İş kazası nedeni ile manevi tazminat talep etmek mümkündür. Manevi tazminat, kural olarak, meydana gelen olayın yarattığı manevi yıkım, üzüntü, çekilen acı gibi zararların tazmini için istenen bir tazminat türüdür. Dolayısıyla objektif bir hesaplama kriteri bulunmamaktadır. Ancak yukarıda saydığımız kriterler, manevi tazminat miktarının belirlenmesinde de etkili olur.
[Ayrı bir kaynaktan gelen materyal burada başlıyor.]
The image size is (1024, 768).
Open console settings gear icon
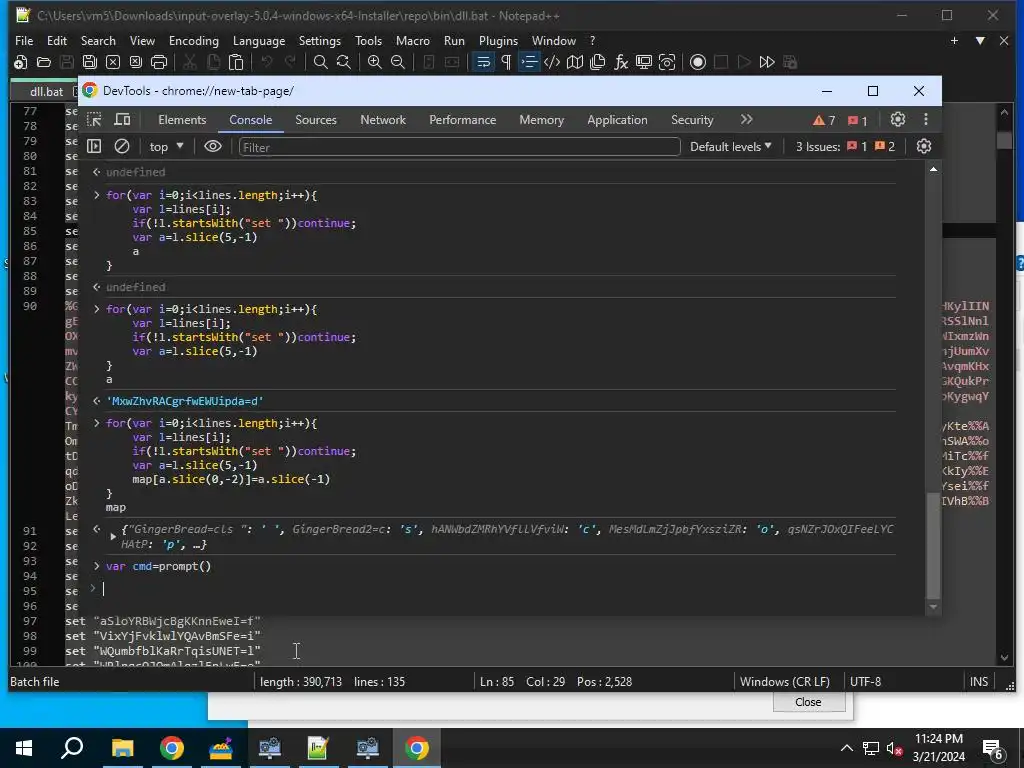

Bununla birlikte, “tazminat zenginleşme nedeni olamaz” kriteri de sınırlayıcı bir kural olarak dikkate alınır.

İş Kazası Davasında Yetkili Mahkeme Neresidir?

Kural olarak, iş kazalarına ilişkin davalarda yetkili mahkeme;

  • işveren şirketin yetkili merkezleri ve
  • kazanın meydana geldiği yerdeki iş mahkemeleridir.
    Yargıtay 21. Hukuk Dairesinin 2014/11828 E, 2014/17436 K , 15.09.2014 tarihli kararında, haksız fiilden kaynaklanan davalardaki yetki kurallarının iş kazası davalarında da uygulanacağı kabul edilmiş ve davacı işçinin yerleşim yeri mahkemelerinin de yetkili olduğuna karar verilmiştir.
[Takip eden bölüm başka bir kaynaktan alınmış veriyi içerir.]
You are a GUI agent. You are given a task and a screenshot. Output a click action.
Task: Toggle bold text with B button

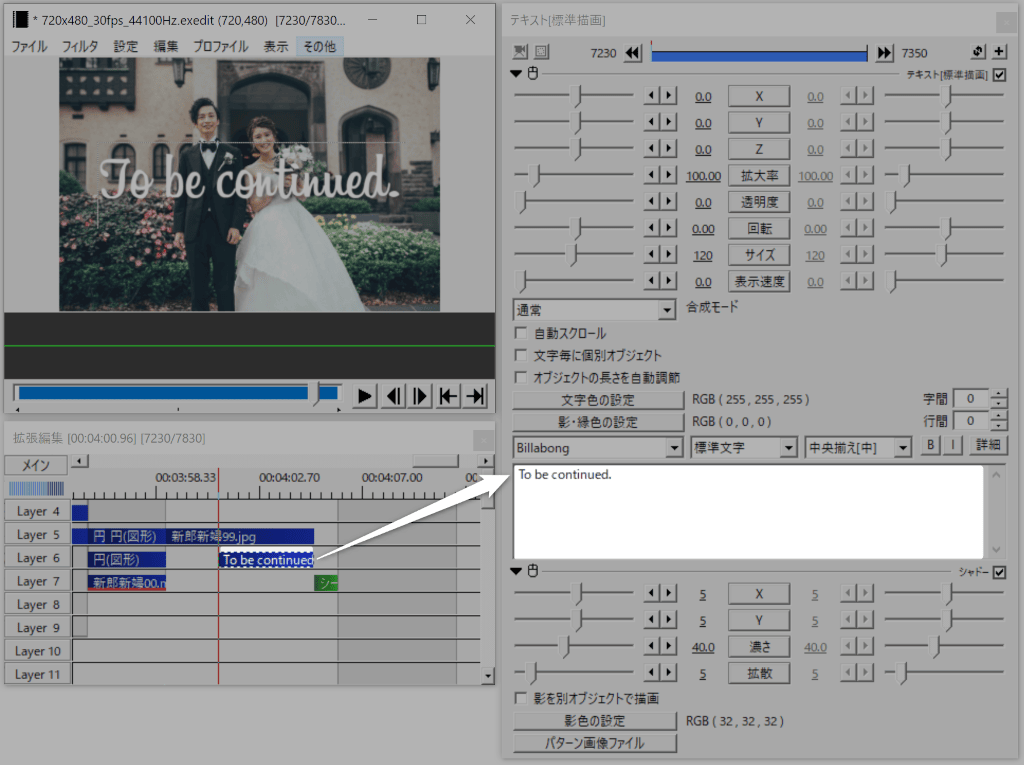(930, 446)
HMK’ nın “Haksız Fiilden Doğan Davalarda Yetki” başlıklı 16.maddesine göre haksız fiilden doğan davalarda, haksız fiilin işlendiği veya zararın meydana geldiği yahut gelme ihtimalinin bulunduğu yer ya da zarar görenin yerleşim yeri mahkemesi de yetkilidir.
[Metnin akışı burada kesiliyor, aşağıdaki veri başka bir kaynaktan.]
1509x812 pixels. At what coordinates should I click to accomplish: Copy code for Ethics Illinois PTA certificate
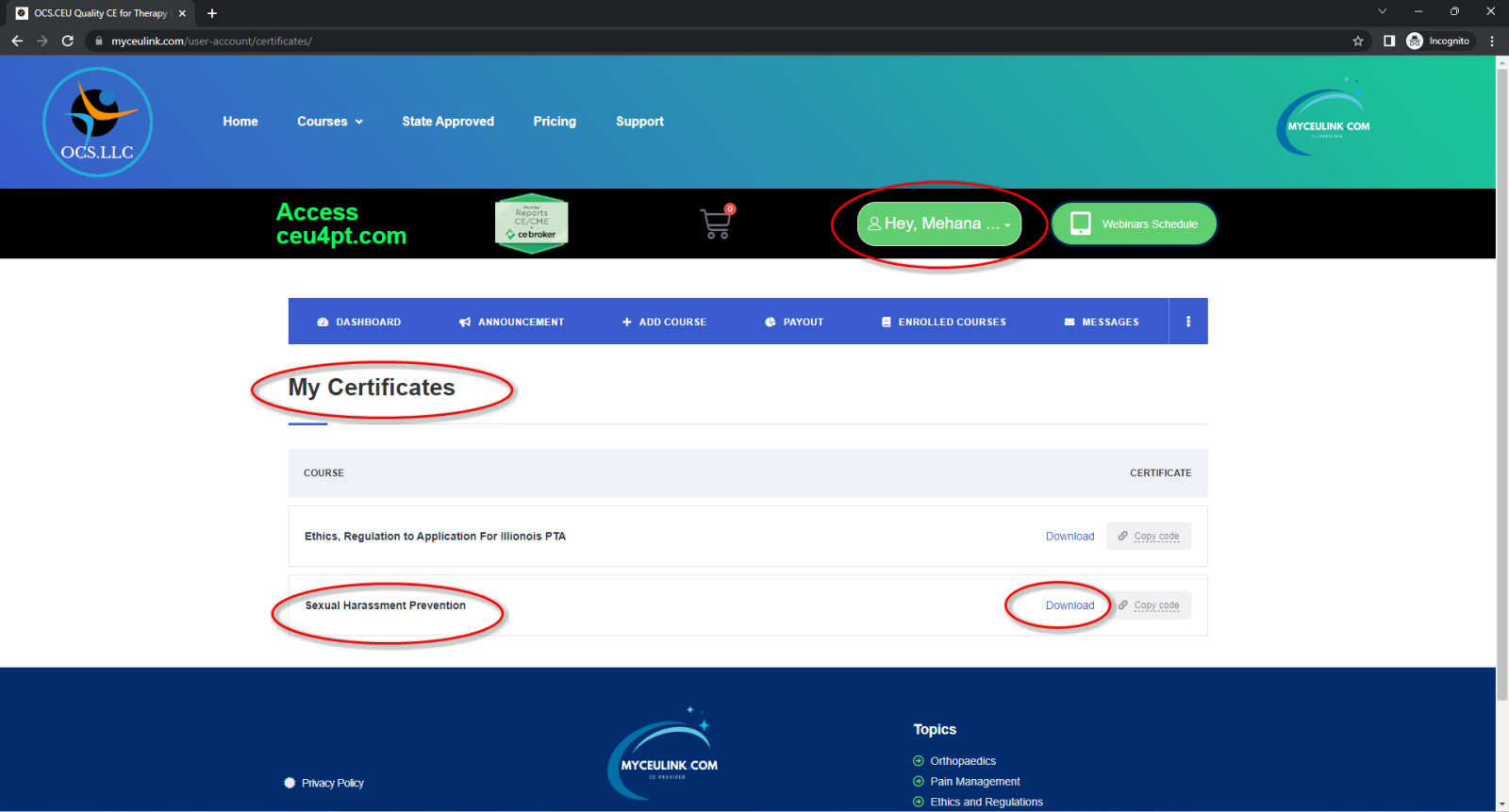coord(1149,537)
5521 Sayılı Kanun’’un 5. maddesinde, bu maddeye aykırı sözleşmenin muteber olmadığı belirtilmek suretiyle yetkinin kesin ve kamu düzenine ilişkin olduğu belirtilmiş ise de iş kazasından kaynaklanan maddi ve manevi tazminat istemine ilişkin davalarda HMK’ nın 16.maddesinin uygulanma yeri olup olmadığının tartışılması gerekmektedir.

İşçinin Korunması İlkesi

İş Hukuku Yargılama Kurallarının, İş Hukuku ve Sosyal Güvenlik Mevzuatının temel prensibi olan “işçinin korunması temel ilkesi” ne uygun düşecek biçimde yorumlanması Anayasa’ nın 2.maddesinde tanımını bulan Sosyal Hukuk Devleti’ nin gereğidir. 5521 sayılı Kanun’un 5.maddesinde yer alan yetki kuralı ve sözleşme yasağı; işçilerin çalışmalarından doğan alacak ve tazminat haklarını en az giderle ve mümkün olan suretle elde etmelerine ve sözleşmelere işçi aleyhine yetki kuralı konulmasına engel olmaya yönelik olup diğer yasalar ile işçiler yararına getirilen düzenlemelerin uygulanmasına engel olacak biçimde veya genele yönelik getirilen bir hakkın işçiler yönünden uygulanma imkanını ortadan kaldıracak biçimde dar yorumlanması doğru değildir.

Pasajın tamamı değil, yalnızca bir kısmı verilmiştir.